If you believe you’re following a healthy eating plan and still not losing weight, maybe your mistake is related to portion size. If you’re eating celery, lettuce, broccoli, or another low-calorie vegetable, it’s not as important. If you’re eating higher-calorie foods, especially desserts or dishes with creamy sauces, it makes a huge difference. Even snack foods can trip you up. What you might believe is the right portion size may vary between a few potato chips and a family-size bag when the actual serving size is a few chips.

You may mistake portion size for serving size.

Portion size is what you put on your plate. Serving size is what you should be eating. When you eat a bowl of cereal, you decide the portion size unless you measure it out based on the recommended amount in the nutritional information. You can solve the problem by reading the labels to determine your serving size. Don’t leave it to chance.

If you’re eating in restaurants, portion size can be tricky.

You can’t read a label in most restaurants to identify the calories and the serving size. Unless you’re ordering only a salad sans the dressing, the portion size in restaurants is tricky in restaurants. You can calculate the average serving size in simple ways. A cup of rice or pasta is one cup. It’s also the size of a tennis ball. The size of a golf ball is the portion for salad dressing or peanut butter. Consider the size of four dice when measuring a piece of cheese and one die for butter.

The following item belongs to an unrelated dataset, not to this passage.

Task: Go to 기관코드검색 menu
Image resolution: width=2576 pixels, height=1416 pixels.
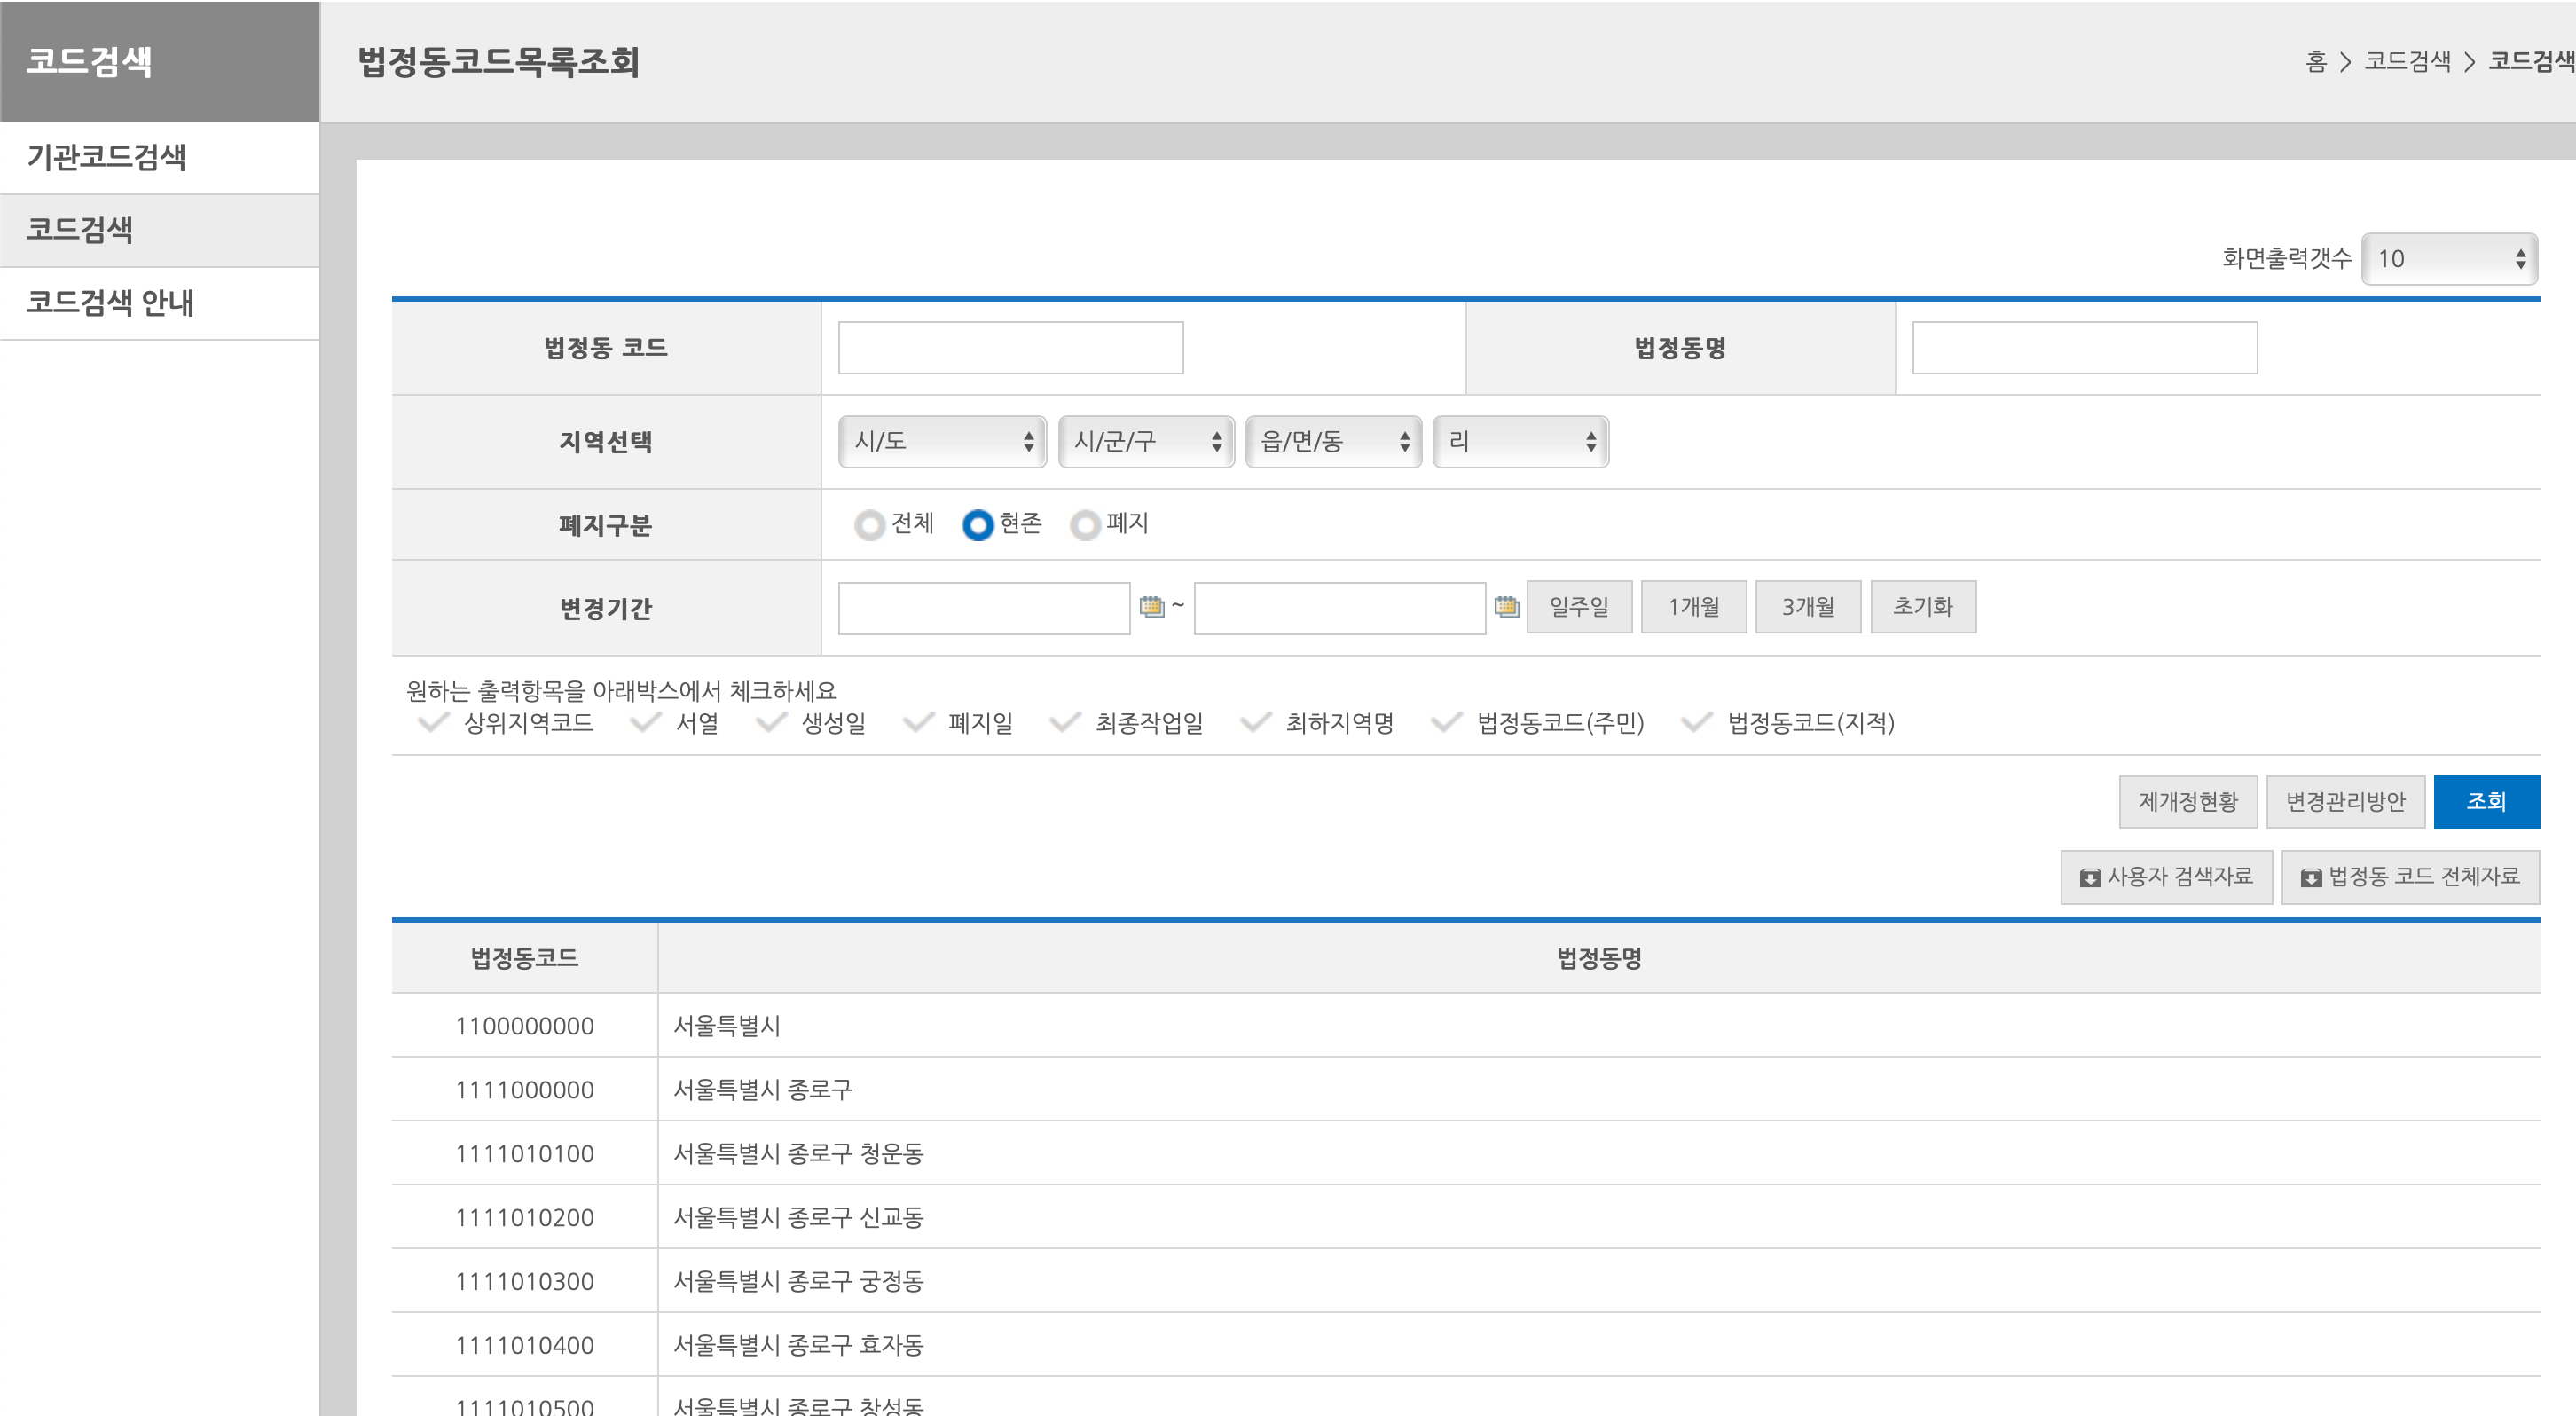Action: pos(107,157)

Don’t wait until dinner to identify the right portion size.

When you aren’t sure of the correct serving size when you’re famished, pack your meals ahead in serving-size containers. It’s part of the meal planning process. You create a menu one day, shop the next, and when you have a day off work, you cook the week’s meals and pack them in serving-size containers. When it’s mealtime, you heat and eat the prepared meals. It costs less since you use many of the same ingredients for several meals and save time when you cook it all at once. It also saves any confusion when it’s time to eat.

  • If you feel the serving size is too small, maybe the problem is your plate. Use smaller plates. It makes the serving size look bigger, and you’ll eat smaller portions.
  • Divide your plate into four sections. The protein should be in one section and complex carbohydrates in another. Vegetables and salads should be in two sections, filling half the plate. Use only ½ teaspoon for fat.
  • If you’re still unsure what a cup of food looks like, use your fist to determine it. One fist is a cup of food. A woman’s thumb is approximately the size of four dice or the serving size for cheese.
  • The average American diet has grown by 300 calories daily. With a more sedentary society and consuming more calories, it’s no wonder that obesity has become an epidemic.